Fruits et légumes Les agriculteurs vont devoir rembourser des millions d'euros d'aides

AFP

Les producteurs de fruits et légumes vont devoir rembourser une partie des millions d'euros d'aides versées par l'état français entre 1992 et 2002, conformément à une exigence de Bruxelles, a indiqué lundi le ministre de l'Agriculture Bruno Le Maire, sans fournir de montant.

 


La facture est lourde et les réactions vives... 
(© Terre-net Média)

 

« Il est certain que nous devrons engager une procédure de remboursements auprès des producteurs », explique M. Le Maire dans un entretien au Parisien. La Commission européenne a demandé fin janvier à la France de récupérer les aides publiques versées pendant dix ans à ses producteurs de fruits et légumes, estimant qu'elles avaient faussé la concurrence dans l'UE.

Selon le gouvernement, la facture totale réclamée par Bruxelles serait en fait de l'ordre de 500 millions d'euros, en comptant les intérêts. Mais les producteurs « rembourseront moins de 500 millions d'euros », a affirmé à l'AFP le ministre qui conteste ce montant. Son prédécesseur Michel Barnier avait d'ailleurs déposé un recours en ce sens début avril devant la Cour de justice européenne.
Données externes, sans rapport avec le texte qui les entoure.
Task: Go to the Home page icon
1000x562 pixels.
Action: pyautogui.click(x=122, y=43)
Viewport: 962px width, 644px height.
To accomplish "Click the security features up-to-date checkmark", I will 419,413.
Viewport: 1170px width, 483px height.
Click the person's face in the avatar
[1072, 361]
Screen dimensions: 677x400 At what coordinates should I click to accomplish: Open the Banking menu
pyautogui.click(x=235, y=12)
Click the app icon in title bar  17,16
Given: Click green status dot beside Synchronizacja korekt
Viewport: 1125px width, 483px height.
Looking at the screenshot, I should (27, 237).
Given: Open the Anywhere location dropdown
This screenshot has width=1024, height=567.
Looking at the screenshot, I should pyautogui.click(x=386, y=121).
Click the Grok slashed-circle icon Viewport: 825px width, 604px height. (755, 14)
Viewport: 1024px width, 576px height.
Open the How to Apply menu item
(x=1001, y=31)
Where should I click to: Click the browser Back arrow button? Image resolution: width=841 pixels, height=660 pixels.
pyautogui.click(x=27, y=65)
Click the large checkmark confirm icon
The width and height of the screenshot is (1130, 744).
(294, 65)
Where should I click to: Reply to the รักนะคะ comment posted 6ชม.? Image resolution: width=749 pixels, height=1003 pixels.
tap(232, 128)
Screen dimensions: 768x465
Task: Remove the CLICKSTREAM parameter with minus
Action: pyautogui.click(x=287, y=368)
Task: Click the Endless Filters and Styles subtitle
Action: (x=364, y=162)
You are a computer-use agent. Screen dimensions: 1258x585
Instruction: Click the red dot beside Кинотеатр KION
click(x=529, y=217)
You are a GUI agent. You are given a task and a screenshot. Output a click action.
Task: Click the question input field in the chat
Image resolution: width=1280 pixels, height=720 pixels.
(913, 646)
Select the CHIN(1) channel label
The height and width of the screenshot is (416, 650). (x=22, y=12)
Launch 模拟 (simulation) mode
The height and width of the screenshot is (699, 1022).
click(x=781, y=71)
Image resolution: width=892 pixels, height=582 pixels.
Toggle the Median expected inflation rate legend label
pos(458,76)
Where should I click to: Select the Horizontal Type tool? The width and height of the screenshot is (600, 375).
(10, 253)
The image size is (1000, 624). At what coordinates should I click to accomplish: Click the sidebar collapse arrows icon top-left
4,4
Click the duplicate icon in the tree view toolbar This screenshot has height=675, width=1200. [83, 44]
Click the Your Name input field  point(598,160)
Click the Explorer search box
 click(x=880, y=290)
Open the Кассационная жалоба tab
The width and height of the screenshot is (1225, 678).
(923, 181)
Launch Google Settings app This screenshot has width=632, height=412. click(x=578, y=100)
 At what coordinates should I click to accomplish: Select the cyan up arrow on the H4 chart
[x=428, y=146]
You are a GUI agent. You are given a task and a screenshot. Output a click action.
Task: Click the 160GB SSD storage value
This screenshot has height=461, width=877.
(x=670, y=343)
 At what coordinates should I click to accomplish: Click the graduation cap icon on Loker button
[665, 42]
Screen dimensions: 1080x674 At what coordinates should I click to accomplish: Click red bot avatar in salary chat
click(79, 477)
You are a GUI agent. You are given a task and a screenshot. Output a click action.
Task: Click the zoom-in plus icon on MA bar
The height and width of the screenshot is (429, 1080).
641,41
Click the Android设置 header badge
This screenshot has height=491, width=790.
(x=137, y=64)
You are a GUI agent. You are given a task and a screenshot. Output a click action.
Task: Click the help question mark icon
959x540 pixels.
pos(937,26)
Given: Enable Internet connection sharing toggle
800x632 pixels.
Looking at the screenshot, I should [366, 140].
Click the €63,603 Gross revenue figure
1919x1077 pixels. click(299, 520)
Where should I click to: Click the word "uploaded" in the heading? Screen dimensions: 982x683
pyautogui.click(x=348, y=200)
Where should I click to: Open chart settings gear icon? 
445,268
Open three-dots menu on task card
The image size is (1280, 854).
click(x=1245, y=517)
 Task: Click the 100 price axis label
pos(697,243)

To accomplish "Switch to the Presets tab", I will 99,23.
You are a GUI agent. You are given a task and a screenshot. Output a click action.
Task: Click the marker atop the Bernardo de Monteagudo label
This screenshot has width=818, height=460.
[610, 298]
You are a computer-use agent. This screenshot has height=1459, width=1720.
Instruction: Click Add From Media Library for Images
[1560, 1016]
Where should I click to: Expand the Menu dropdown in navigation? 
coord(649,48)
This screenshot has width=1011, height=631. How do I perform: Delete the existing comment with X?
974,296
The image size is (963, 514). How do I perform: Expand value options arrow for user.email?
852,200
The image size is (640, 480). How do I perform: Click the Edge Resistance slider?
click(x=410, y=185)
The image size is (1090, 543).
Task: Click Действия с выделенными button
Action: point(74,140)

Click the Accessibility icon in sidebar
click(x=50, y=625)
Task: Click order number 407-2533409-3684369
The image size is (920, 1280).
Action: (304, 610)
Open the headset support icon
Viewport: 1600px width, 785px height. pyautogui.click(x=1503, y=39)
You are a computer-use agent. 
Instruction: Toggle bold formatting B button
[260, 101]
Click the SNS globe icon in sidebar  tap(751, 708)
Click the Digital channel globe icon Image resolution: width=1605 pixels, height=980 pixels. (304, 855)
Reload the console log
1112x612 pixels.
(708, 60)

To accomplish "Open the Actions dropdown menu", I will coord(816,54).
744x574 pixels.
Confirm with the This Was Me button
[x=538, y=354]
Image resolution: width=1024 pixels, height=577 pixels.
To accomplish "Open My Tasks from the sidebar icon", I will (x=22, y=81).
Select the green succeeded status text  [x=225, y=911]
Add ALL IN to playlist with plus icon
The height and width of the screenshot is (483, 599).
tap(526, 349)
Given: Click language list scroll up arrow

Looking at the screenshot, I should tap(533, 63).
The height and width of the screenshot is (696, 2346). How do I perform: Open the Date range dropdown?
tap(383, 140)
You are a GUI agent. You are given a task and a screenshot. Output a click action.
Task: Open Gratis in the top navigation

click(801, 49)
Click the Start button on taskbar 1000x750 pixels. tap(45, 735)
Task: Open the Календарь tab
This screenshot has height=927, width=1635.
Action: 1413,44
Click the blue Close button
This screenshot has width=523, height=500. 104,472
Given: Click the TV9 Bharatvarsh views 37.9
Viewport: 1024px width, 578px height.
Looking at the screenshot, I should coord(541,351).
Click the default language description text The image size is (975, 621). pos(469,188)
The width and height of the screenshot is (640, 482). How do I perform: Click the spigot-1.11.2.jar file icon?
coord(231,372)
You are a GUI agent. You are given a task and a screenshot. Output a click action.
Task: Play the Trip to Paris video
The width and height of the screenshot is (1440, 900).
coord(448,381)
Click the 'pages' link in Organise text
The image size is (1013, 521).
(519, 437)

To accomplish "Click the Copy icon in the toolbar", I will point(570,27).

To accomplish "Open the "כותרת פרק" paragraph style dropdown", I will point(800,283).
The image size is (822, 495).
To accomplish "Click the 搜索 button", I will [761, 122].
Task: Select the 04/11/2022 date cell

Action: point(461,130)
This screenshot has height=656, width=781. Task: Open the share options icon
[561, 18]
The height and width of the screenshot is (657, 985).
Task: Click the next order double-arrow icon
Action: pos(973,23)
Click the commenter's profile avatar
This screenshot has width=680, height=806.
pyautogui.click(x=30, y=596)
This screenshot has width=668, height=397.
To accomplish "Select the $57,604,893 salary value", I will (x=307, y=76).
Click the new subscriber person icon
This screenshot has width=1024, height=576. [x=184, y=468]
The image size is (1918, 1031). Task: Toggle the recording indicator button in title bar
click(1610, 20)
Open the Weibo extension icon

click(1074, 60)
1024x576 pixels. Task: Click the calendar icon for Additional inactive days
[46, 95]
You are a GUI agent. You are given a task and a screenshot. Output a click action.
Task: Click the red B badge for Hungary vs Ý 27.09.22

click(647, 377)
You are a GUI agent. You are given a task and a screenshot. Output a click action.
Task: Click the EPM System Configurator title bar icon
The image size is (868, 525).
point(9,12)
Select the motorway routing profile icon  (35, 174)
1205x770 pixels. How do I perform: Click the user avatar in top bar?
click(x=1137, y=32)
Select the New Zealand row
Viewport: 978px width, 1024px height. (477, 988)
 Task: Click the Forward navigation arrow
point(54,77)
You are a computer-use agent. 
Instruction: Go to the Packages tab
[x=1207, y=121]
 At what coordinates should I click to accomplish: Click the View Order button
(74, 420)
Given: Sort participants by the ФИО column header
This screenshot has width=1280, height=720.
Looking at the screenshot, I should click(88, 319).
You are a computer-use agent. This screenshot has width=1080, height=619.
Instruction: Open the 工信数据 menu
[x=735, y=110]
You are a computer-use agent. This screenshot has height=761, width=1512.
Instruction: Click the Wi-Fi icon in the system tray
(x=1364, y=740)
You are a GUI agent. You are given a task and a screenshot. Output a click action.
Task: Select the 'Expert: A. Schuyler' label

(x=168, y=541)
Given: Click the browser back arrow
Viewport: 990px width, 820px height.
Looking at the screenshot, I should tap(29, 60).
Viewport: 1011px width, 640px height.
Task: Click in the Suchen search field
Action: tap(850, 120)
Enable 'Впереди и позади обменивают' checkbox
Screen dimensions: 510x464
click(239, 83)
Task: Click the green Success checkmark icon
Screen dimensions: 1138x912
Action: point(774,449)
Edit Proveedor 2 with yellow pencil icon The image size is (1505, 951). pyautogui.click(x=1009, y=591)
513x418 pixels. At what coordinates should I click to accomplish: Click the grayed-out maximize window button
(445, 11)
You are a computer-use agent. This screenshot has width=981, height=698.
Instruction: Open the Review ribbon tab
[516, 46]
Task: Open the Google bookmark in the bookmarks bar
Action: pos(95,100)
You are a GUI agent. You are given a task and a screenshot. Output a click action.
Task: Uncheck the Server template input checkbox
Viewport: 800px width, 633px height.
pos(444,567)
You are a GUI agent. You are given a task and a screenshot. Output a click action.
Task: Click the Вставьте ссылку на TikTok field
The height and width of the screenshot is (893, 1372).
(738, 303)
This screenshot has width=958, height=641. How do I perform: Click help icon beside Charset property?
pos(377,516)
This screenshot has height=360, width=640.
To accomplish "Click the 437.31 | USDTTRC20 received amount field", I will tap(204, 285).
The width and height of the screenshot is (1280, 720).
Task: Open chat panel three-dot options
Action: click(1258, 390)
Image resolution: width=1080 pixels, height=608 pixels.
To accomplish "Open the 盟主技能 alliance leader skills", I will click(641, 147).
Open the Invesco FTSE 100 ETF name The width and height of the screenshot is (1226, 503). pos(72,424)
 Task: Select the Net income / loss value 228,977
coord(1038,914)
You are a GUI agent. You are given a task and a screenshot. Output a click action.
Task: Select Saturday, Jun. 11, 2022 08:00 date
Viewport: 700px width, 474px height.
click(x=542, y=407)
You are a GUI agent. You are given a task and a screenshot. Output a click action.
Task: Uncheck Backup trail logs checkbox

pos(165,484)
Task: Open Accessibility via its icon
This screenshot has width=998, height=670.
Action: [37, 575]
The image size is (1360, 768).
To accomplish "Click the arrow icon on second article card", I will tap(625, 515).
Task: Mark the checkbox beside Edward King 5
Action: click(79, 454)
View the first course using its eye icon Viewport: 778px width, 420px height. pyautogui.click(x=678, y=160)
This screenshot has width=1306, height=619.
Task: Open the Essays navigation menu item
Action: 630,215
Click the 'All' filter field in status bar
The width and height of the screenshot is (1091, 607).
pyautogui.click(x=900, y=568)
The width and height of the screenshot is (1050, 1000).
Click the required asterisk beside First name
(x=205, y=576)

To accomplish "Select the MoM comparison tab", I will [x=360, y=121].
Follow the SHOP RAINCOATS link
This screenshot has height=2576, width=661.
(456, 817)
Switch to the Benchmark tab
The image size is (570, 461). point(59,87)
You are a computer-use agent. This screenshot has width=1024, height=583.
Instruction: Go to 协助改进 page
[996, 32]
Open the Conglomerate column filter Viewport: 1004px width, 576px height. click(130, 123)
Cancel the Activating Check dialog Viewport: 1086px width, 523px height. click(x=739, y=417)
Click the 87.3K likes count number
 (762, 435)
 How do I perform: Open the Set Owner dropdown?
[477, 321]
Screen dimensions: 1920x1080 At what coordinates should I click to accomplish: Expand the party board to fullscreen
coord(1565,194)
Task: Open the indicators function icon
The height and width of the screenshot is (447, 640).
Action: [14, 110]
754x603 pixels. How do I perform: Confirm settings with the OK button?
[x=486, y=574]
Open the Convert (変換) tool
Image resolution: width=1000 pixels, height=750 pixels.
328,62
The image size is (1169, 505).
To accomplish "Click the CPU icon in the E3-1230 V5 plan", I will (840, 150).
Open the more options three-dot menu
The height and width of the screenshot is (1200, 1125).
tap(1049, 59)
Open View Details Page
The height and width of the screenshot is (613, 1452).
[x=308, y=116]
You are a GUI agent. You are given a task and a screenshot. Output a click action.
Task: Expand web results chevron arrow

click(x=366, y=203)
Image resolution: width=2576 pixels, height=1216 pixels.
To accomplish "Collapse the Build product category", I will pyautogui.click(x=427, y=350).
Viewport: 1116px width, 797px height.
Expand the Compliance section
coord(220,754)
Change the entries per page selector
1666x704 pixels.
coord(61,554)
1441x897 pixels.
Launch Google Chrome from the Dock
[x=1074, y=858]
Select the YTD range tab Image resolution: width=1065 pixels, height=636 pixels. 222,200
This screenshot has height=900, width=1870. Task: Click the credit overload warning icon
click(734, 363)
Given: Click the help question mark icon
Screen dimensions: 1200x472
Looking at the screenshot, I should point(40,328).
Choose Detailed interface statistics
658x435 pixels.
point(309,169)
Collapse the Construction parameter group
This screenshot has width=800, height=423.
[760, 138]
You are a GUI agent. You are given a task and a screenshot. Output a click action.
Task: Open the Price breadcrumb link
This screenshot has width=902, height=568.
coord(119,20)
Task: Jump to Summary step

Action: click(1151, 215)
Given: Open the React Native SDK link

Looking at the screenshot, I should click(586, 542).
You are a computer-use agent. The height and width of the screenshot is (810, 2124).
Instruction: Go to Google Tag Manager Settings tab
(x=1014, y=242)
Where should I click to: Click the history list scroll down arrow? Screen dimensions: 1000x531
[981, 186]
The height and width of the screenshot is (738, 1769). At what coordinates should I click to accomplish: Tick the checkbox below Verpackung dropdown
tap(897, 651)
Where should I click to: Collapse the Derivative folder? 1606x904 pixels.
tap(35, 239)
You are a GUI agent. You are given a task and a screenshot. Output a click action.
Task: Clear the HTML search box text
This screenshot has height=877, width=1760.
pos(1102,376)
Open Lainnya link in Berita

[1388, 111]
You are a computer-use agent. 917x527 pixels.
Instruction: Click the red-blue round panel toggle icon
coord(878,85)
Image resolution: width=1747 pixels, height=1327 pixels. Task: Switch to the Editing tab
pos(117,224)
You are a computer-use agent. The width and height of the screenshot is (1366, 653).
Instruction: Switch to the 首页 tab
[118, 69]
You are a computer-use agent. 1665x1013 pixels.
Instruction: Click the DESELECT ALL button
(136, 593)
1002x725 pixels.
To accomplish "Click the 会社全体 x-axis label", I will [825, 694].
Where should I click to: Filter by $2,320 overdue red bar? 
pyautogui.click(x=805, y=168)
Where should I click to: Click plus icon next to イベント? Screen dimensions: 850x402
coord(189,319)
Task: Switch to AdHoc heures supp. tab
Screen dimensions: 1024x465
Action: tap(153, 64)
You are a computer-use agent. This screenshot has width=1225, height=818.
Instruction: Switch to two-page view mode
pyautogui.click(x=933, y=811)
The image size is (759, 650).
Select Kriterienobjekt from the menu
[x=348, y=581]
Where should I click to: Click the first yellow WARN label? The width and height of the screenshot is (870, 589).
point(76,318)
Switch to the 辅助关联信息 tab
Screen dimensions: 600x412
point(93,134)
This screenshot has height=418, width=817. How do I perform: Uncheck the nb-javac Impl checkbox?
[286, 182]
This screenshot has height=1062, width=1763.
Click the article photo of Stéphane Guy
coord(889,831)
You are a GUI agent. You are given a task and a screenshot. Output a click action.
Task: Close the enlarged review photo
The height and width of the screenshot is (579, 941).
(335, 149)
La question du recouvrement est d'autant plus délicate que de nombreux exploitants ont abandonné leur activité, certains sont décédés et d'autres sont dans l'incapacité de payer vu le contexte économique. Le ministre a assuré en tous les cas qu'il n'y aurait « pas de recouvrement effectif avant plusieurs mois ». La Commission avait donné à la France jusqu'au 29 juillet pour répondre à sa demande, selon le ministre. « En l'absence de réponse, on se serait exposé à des astreintes de l'ordre de plusieurs millions d'euros par trimestre », a-t-il expliqué.

« Les producteurs de fruits et légumes ne paieront pas » (Fedecom)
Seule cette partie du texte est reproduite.